─── Data in this exercise ───
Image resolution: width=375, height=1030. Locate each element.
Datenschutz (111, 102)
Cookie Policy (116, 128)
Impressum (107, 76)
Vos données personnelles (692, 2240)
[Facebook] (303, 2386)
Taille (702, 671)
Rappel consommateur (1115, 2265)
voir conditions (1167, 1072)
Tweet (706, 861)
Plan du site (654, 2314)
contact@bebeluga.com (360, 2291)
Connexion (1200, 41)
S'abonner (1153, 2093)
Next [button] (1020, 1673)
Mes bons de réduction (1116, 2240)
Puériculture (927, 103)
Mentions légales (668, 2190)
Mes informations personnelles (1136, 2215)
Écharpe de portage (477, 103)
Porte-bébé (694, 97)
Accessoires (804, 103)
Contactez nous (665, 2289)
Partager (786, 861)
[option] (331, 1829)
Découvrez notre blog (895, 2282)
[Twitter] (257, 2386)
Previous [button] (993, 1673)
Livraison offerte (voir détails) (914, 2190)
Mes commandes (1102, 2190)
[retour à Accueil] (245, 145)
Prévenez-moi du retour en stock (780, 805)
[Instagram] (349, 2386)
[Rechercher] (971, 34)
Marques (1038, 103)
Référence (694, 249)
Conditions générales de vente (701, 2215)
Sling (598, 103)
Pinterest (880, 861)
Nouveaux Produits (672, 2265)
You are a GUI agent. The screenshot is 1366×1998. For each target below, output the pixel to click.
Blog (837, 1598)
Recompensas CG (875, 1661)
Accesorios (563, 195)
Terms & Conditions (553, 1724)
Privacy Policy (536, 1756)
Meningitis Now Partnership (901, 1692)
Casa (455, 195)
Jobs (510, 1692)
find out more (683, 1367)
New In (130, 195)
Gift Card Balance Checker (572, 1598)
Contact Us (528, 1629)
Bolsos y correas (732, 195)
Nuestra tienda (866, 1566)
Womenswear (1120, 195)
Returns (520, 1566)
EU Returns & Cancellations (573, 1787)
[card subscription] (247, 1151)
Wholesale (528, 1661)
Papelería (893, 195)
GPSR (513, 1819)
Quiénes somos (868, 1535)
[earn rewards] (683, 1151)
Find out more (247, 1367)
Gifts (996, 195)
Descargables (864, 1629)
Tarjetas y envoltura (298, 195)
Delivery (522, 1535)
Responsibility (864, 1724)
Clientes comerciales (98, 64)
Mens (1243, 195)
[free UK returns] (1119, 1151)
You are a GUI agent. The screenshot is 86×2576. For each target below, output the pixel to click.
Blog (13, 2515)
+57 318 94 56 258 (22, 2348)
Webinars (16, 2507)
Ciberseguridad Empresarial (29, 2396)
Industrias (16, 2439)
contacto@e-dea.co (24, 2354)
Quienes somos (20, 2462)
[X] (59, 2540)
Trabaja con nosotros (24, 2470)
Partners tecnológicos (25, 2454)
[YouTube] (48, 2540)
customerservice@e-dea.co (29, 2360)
───
• _Task prompt_
Look for the string "personnelles" in the data above and return every line that has it.

• _Written answer_
Vos données personnelles (692, 2240)
Mes informations personnelles (1136, 2215)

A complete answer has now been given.